Bugs helping bugs

Left unchecked, a band of termites can eat their way through a house, but they can’t do it alone. Within every termite is a thriving ecosystem of bacteria that maintain an essential symbiotic relationship with their hosts, taking shelter within the insect’s gut and contributing to its survival by various means, including facilitating the digestion of plant matter.

Little is known about these symbiont species, as these bacteria have proven virtually impossible to cultivate in the laboratory and thus difficult to characterize in detail. “One termite gut harbors several hundred species of microbes,” explains Yuichi Hongoh, a postdoctoral fellow in Moriya Ohkuma’s research group at RIKEN’s Advanced Science Institute in Wako, “and it is not realistic to collect a large enough amount of a specific species to analyze with general methodologies.”
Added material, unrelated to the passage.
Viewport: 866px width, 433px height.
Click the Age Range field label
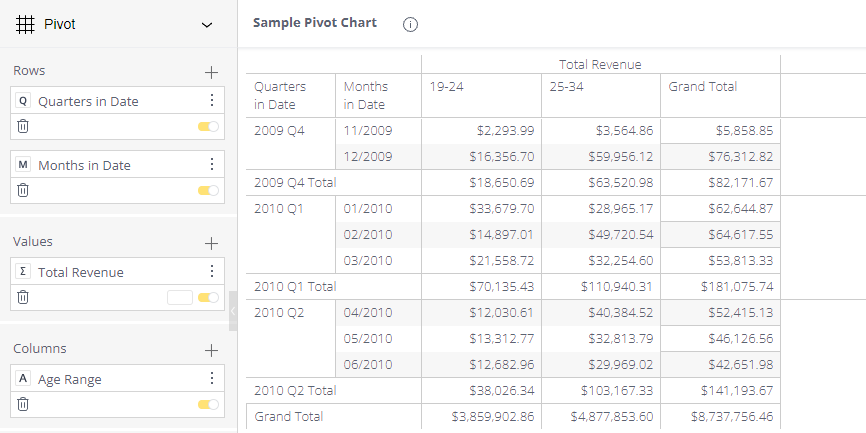click(x=70, y=379)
Fortunately, recent years have seen the development of new tools for obtaining detailed genomic sequence information from limited sample quantities and Hongoh, in partnership with the RIKEN Bioinformatics And Systems Engineering division (formerly the RIKEN Genomic Sciences Center), in Yokohama, was able to take advantage of these new amplification and sequencing methods to finally assemble the first comprehensive genomic sequence from a termite gut symbiont species¹.

The team analyzed Rs-D17 (Fig. 1), a representative species that is thought to account for approximately 4% of all termite gut bacteria. The analysis revealed that the Rs-D17 genome consists of a single chromosome containing 761 putative protein-coding genes, as well as several smaller non-chromosomal DNA molecules.

The researchers were surprised to find that a large percentage (>15%) of the genes identified were actually pseudogenes, non-functional evolutionary descendants of known genes. Although these pseudogenes no longer generate protein, comparative analysis of the genes lost or maintained by Rs-D17 yielded some valuable hints about how the bacterium evolved to adapt to its host environment over time.

In general, Rs-D17 appears to have sacrificed its regulatory and cellular defense mechanisms in favor of maintaining robust pathways for synthesizing organic molecules required by the termite. “This indicates that this bacterium has been ‘domesticated’ by the host like an organelle, which synthesizes the nitrogen compounds critically deficient in wood food material,” says Hongoh.

He indicates that the team is now looking to extend their strategy to assemble genomic maps for additional symbiont species, in the hope of clarifying the complex relationships between the various members of this gut ecosystem. “By combining these data,” concludes Hongoh, “our understanding of termite gut symbiosis will be greatly enhanced.”